Exercise details:
Return exactly the lines from the one containing "This screenshot has height=560, width=995." through the end of the material below, and leave the images out.

Records for this exercise:
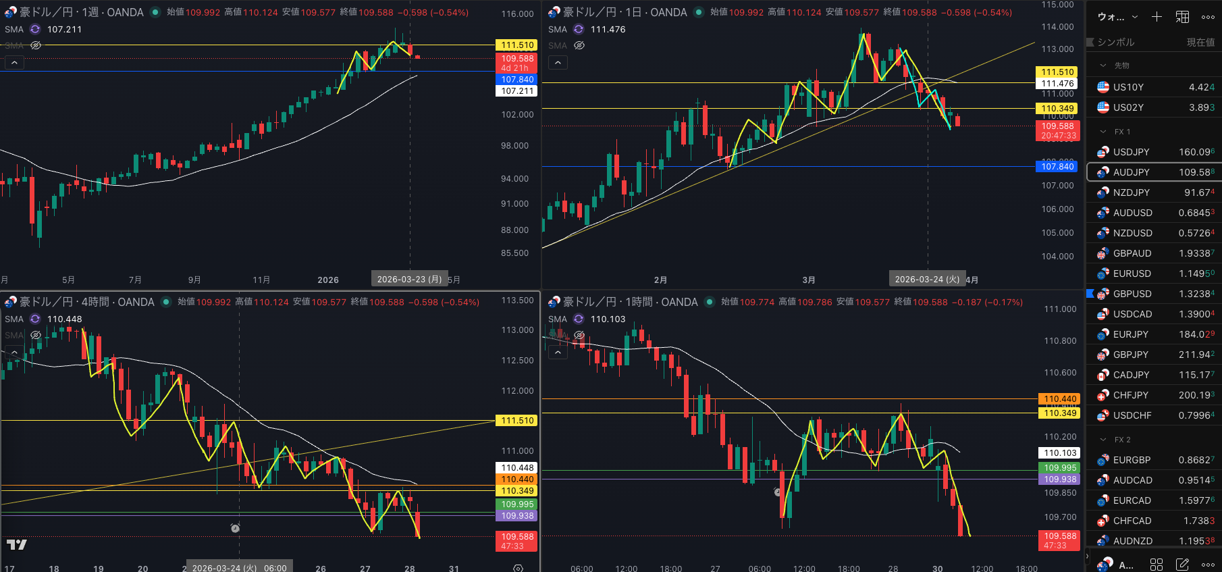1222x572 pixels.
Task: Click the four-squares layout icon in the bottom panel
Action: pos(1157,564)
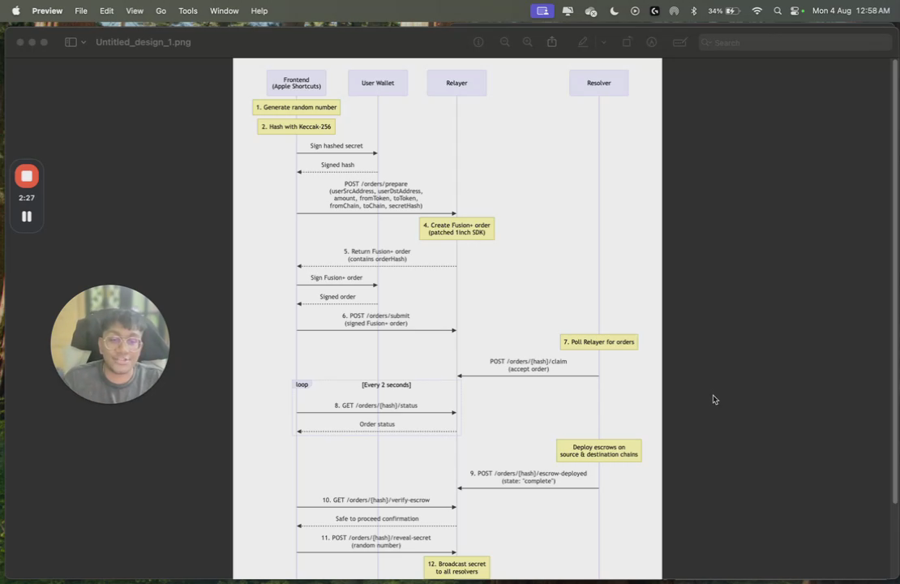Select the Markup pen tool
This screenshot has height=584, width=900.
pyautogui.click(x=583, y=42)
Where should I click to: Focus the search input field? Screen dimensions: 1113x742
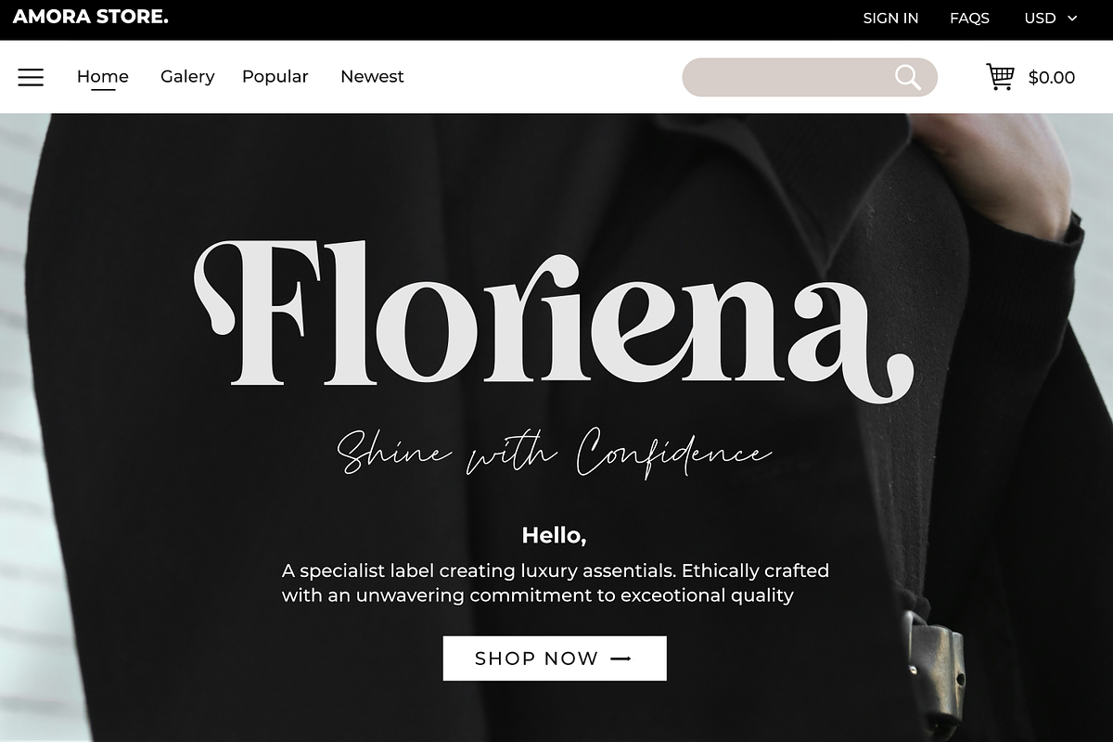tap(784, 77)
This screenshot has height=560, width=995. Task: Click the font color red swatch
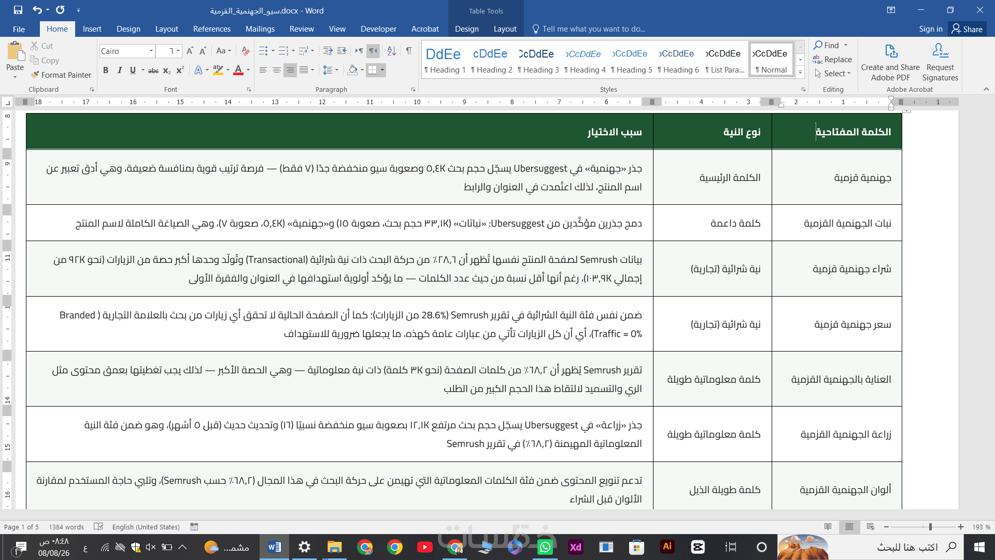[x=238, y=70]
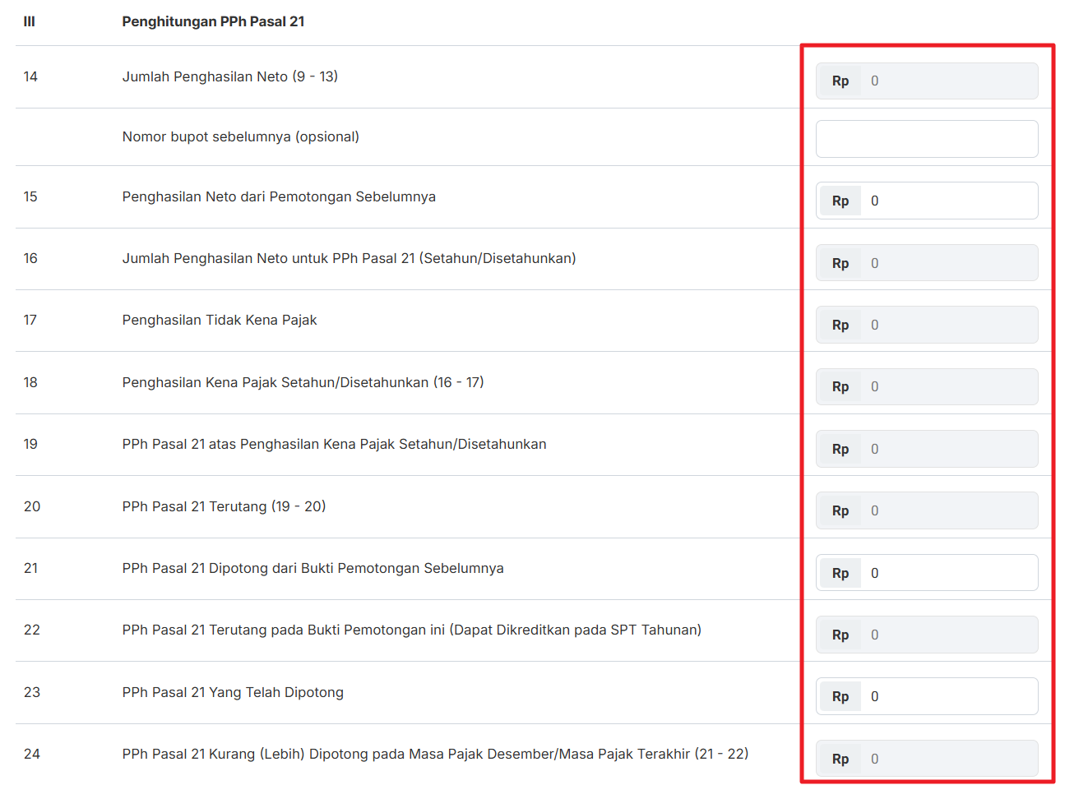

Exercise output:
This screenshot has height=560, width=995. Task: Click the font color red swatch
[x=238, y=70]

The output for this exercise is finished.